• _WHAT TO PRODUCE_: Copy out each line of the data that holds the string "target".

• _THE DATA_:
========

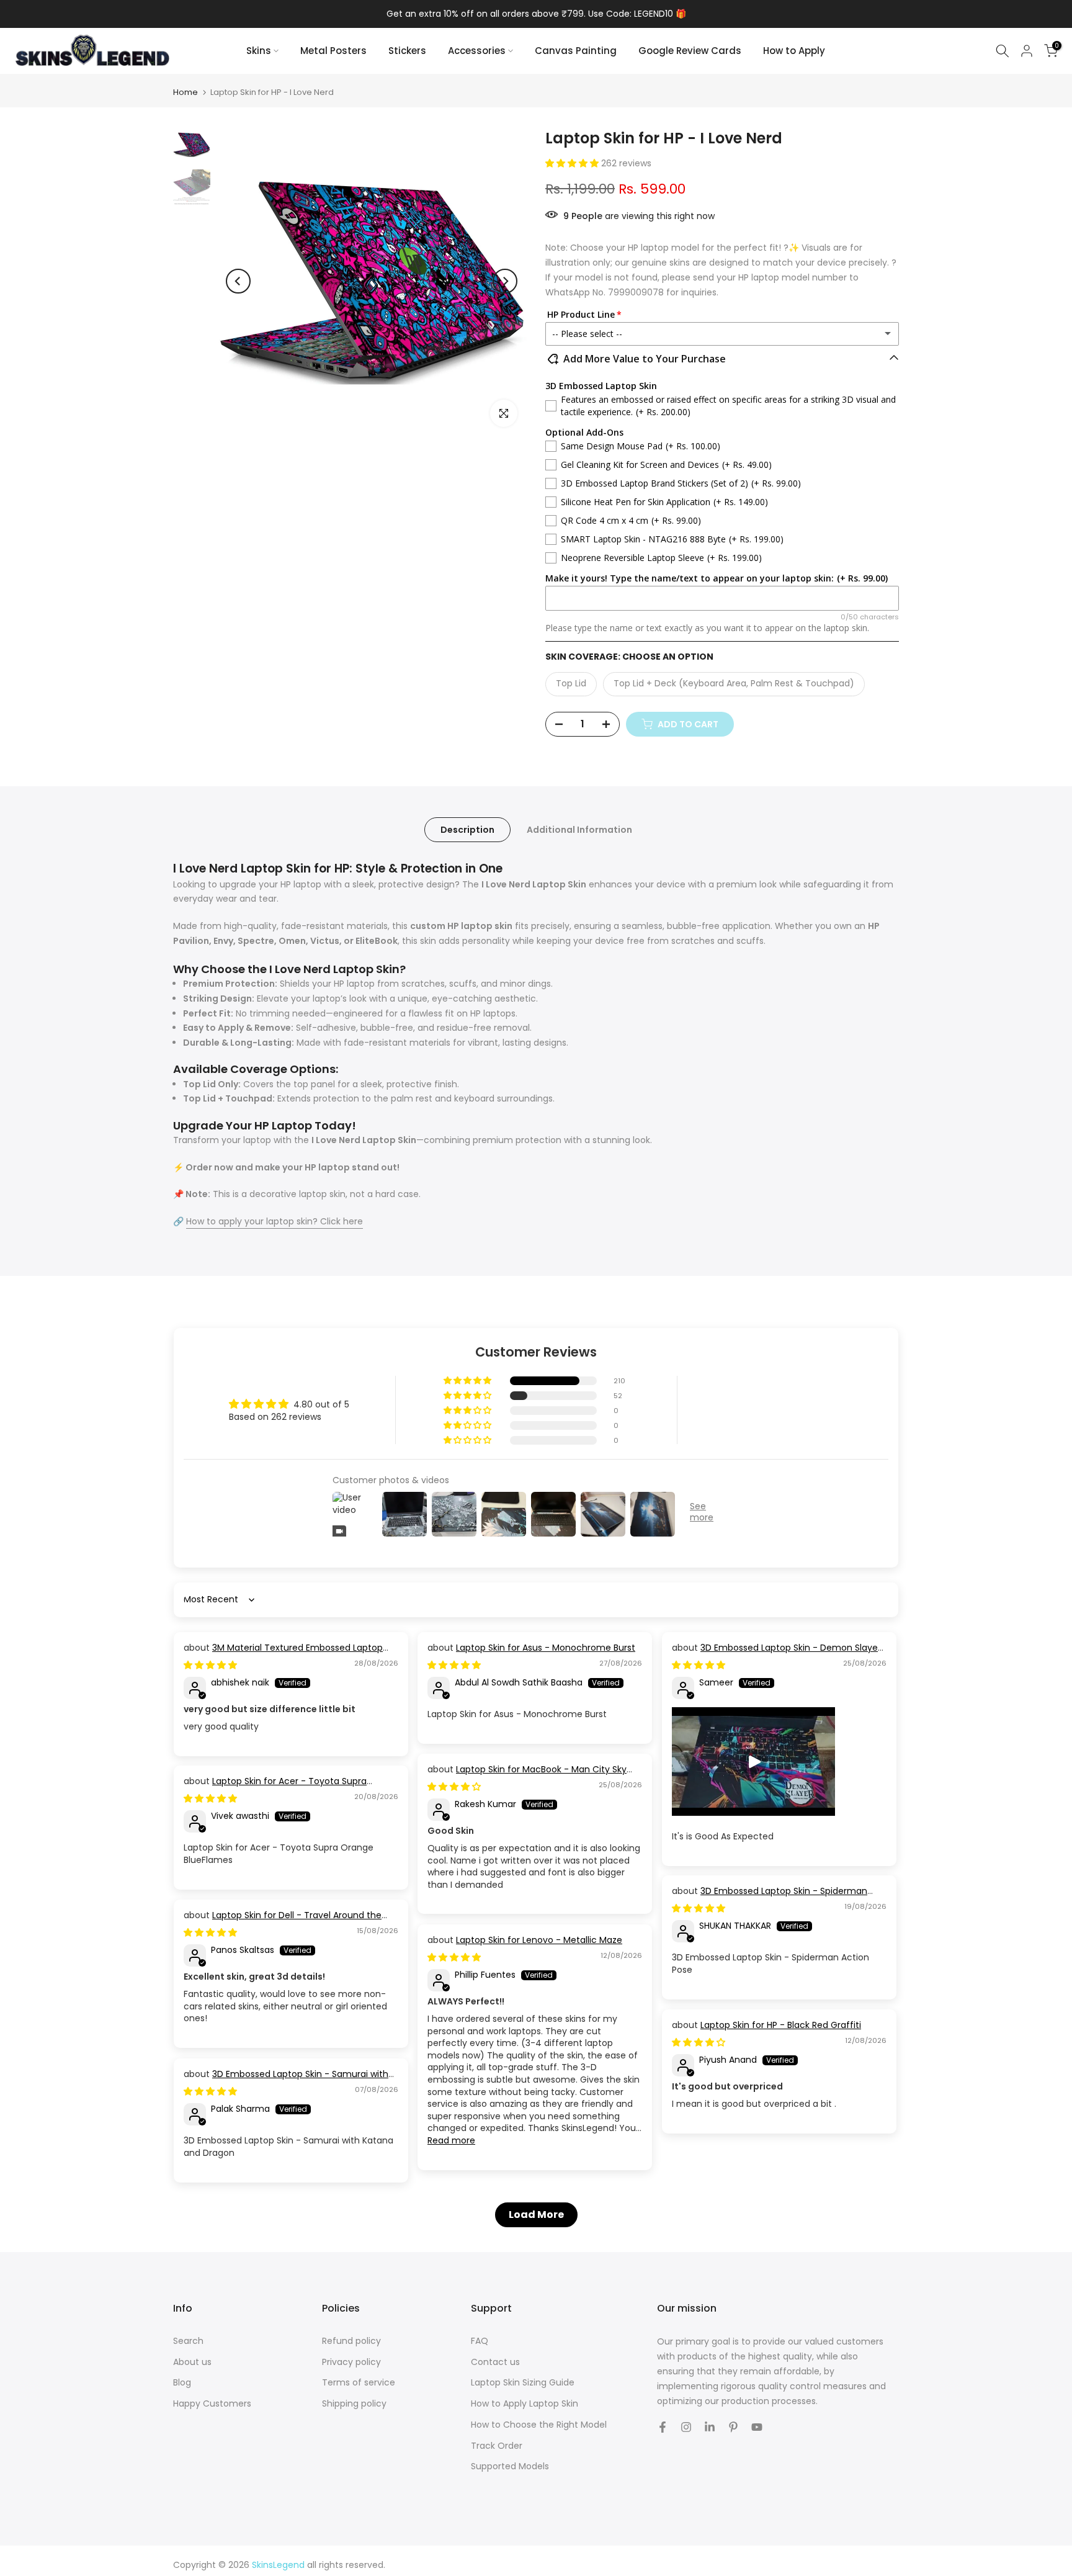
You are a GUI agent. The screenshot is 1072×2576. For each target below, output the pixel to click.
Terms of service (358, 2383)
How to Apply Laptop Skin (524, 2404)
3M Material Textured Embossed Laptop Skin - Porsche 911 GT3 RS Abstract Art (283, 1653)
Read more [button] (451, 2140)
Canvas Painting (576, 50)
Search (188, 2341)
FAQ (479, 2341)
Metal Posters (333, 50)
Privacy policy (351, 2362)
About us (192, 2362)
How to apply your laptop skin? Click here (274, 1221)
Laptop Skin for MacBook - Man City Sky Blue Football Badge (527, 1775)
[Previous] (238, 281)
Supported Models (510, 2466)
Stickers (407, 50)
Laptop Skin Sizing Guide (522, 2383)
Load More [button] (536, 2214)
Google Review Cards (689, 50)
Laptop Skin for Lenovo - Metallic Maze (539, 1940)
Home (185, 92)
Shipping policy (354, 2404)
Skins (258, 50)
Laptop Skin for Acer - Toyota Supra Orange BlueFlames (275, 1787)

========

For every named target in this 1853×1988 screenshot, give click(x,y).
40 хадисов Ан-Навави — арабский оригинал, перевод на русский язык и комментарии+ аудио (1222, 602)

========

• _EXERCISE OUTPUT_:
You are a GUI agent. The screenshot is 1072×2576. For each target below, output the pixel to click.
For every named target in this 1853×1988 screenshot, give click(x,y).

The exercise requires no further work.